### Activity
According to the SOURSOP documentation excerpt, which backend does SOURSOP use for trajectory reading and representation?

** Excerpted passage follows **

Welcome to the SOURSOP Documentation!
Last updated: June 2026
SOURSOP (Simulation analysis Of Unfolded RegionS Of Proteins) is a Python package for the analysis of all-atom and coarse-grained simulations of unfolded and disordered proteins. It provides a wide range of functionality that may not be relevant for folded proteins but is essential for extracting polymer-physics insight from simulations of intrinsically disordered proteins (IDPs) and intrinsically disordered regions (IDRs). SOURSOP was formerly CAMPARITraj, which was formerly CTraj, and includes all the original functionality therein.
The SOURSOP GitHub page can be accessed here: https://github.com/holehouse-lab/soursop.
SOURSOP was built with the CAMPARI simulation engine in mind, but has been successfully tested on a wide range of trajectories generated by different software packages. It uses the mdtraj (https://mdtraj.org) backend for trajectory reading and representation, and focusses on analysis routines for characterizing ensembles of disordered and unfolded proteins through the lens of polymer physics. It works for both all-atom and one-bead-per-residue coarse-grained ensembles.
Why SOURSOP?
Most molecular-simulation analysis tools are oriented towards folded proteins (RMSD to a native state, secondary-structure stability, binding-pocket geometry). Disordered proteins have no single reference structure, so the questions - and the right observables - are different. SOURSOP focusses on the ensemble- and polymer-centric quantities that are meaningful for IDPs/IDRs:
Global dimensions - radius of gyration, hydrodynamic radius, end-to-end distance, asphericity, the gyration tensor, and the dimensionless size parameter \(\langle t \rangle\).
Polymer scaling - internal-scaling profiles, apparent scaling exponents (with frame-level bootstrap confidence intervals and a reduced-\(\chi^2\) fit-quality estimate), and homopolymer-deviation maps.
Distance & contact maps - mean / RMS inter-residue distance maps and fractional contact maps, including fast inter-chain maps for multi-chain systems.

** End of Excerpted passage **
** Dataset extract follows **

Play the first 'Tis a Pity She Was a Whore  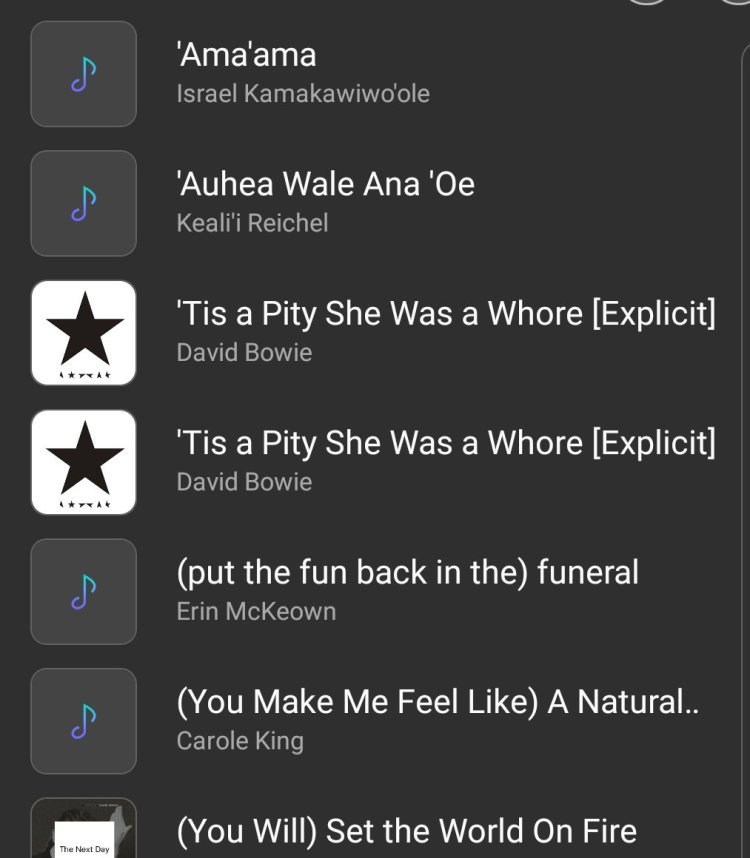pyautogui.click(x=446, y=314)
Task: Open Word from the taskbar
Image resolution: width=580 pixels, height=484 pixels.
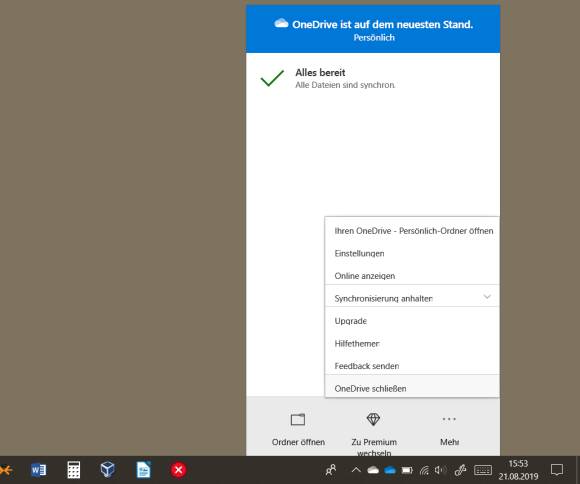Action: pyautogui.click(x=38, y=470)
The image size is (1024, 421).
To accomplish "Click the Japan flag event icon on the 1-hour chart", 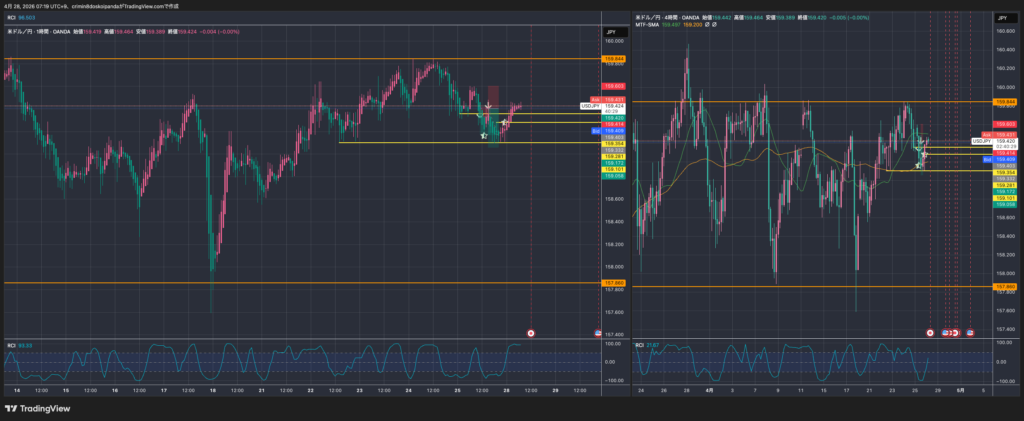I will pos(530,332).
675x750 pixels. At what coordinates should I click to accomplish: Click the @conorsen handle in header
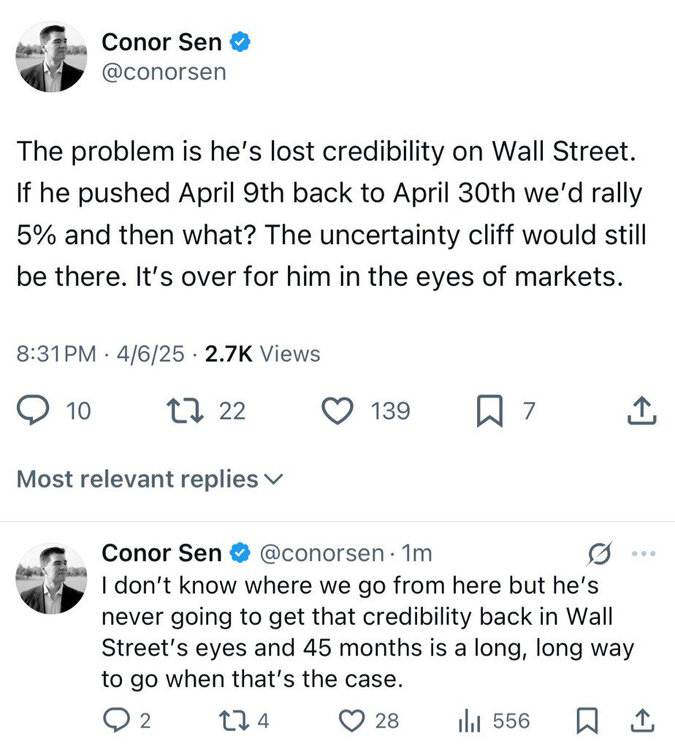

** End of Dataset extract **

### Output
It uses the mdtraj backend.